Calling the current coalition government the “most corrupt, irresponsible and anti-national in the history of Nepal”, the former revolutionary said the protests would be the third People’s Movement, coming after a pro-democracy wave four years ago that uprooted King Gyanendra’s army-propped government.

“This is a government of people who lost the election,” the Maoist supremo said. “It is bent on a one-point demand: to save its chair at any cost. It does not want to conclude the peace process or to draft a new constitution but to dissolve parliament (where the Maoists are the largest party).”

Amidst reports that the Maoists were giving paramilitary training to their cadre to capture power after a rally May 1, Prachanda said the protests would be peaceful.

“The government is spreading false propaganda intentionally to prepare the ground for a ruthless suppression,” Prachanda said. “The situation that may arise of this would be entirely the government’s responsibility.”

The general strike would cover businesses, industries, educational institutions, transport, and shops and markets, Prachanda said.

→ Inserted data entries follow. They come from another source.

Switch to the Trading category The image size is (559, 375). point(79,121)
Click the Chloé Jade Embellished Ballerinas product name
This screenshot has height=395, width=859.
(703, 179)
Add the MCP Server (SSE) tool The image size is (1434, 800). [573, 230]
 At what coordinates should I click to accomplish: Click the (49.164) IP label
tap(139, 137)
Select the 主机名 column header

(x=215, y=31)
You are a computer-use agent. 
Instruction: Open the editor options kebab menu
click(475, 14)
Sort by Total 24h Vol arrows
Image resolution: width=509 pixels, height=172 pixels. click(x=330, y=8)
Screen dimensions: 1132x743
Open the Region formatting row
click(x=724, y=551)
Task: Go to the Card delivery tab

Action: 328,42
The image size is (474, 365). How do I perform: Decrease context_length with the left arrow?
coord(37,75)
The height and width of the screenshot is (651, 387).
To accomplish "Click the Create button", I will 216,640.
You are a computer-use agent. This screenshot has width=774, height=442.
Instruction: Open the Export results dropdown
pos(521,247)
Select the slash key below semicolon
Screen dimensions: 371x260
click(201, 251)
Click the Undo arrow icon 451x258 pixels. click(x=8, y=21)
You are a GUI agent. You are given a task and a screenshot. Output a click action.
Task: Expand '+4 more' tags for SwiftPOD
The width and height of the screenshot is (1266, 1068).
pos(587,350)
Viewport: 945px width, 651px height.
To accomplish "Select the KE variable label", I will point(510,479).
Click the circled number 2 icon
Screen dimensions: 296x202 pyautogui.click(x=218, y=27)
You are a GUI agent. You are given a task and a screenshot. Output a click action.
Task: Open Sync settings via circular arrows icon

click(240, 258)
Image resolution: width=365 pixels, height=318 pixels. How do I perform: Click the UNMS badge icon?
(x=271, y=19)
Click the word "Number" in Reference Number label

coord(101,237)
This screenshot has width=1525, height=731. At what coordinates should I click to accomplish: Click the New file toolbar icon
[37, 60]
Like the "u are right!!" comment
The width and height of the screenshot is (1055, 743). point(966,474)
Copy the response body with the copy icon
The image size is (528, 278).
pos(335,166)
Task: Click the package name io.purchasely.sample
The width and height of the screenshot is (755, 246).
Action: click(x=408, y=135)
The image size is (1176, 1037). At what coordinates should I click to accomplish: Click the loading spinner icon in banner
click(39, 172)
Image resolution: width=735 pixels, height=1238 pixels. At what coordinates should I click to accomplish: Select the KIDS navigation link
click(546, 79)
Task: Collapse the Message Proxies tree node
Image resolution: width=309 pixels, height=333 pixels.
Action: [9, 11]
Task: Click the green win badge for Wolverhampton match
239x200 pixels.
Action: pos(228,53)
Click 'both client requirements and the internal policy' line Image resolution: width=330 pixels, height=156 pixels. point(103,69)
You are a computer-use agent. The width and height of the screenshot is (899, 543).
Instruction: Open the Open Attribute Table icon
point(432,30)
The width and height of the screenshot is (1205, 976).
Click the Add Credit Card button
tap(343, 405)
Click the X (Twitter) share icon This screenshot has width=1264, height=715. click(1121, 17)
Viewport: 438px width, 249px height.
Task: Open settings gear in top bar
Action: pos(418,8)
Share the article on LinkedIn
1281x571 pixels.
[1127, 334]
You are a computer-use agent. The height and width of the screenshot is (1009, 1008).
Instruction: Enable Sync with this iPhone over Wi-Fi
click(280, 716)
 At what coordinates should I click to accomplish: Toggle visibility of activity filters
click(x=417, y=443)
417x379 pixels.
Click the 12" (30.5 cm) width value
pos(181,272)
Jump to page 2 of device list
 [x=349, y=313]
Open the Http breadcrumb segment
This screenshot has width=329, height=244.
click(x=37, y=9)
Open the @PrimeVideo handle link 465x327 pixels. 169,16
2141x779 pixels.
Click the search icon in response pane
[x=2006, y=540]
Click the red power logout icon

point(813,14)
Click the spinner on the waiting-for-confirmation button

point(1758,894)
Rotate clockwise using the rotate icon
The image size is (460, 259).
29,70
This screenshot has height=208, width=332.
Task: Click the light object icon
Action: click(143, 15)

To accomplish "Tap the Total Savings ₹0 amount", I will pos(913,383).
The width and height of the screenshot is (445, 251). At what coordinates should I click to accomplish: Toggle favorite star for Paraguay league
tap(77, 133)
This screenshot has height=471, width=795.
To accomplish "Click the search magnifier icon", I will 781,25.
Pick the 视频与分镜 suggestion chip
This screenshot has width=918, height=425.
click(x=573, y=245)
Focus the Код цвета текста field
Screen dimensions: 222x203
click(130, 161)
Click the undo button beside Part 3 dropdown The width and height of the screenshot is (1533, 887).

Trying to dislodge the coalition government since last year, the Maoists had earlier too called an indefinite strike and a blockade of the country’s only international airport but later called them off.

“The situation is different now,” Prachanda said. “At that time Girija Prasad Koirala (leader of the ruling coalition) was alive and a high-level political mechanism was formed under his leadership to address the situation.”

Prachanda said the strike was necessary because if his party and the people remained silent, the new constitution would not be ready by May 28 and the peace process would break down.

He said he had held talks with visiting US Assistant Secretary of State for South and Central Asian Affairs Robert O. Blake, Jr, as well as ambassadors from the European Union states to discuss the situation and the upcoming protests.

The western diplomats, he said, reacted positively, hoping that the strike would not be needed and consensus prevail before that.

The announcement puts new pressure on the prime minister whom the Maoists are asking to step down to make way for a new government under them since they emerged as the biggest party after elections in 2008.

Nepal is scheduled to leave for Bhutan Tuesday to attend the SAARC Summit in Thimphu.

Prachanda also came down on India, accusing it of intervention in Nepal’s internal matters.

Without naming New Delhi, he alleged an “invisible power” distributed financial largesse to buy MPs and save the government from dissolving at a time the prime minister’s own party men were campaigning against him.

He also said his short-lived government was pulled down by India to “teach the Maoists a lesson” and that he had broached the issue with Indian Foreign Secretary Nirupama Rao during her visit to Nepal.

However, Prachanda said his party was not anti-Indian.

“We want India to form relations with Nepal on a new basis,” he said. “The old ties were based on unequal treaties. These should be scrapped, boundary problems resolved and the (Indo-Nepal) trade deficit addressed.”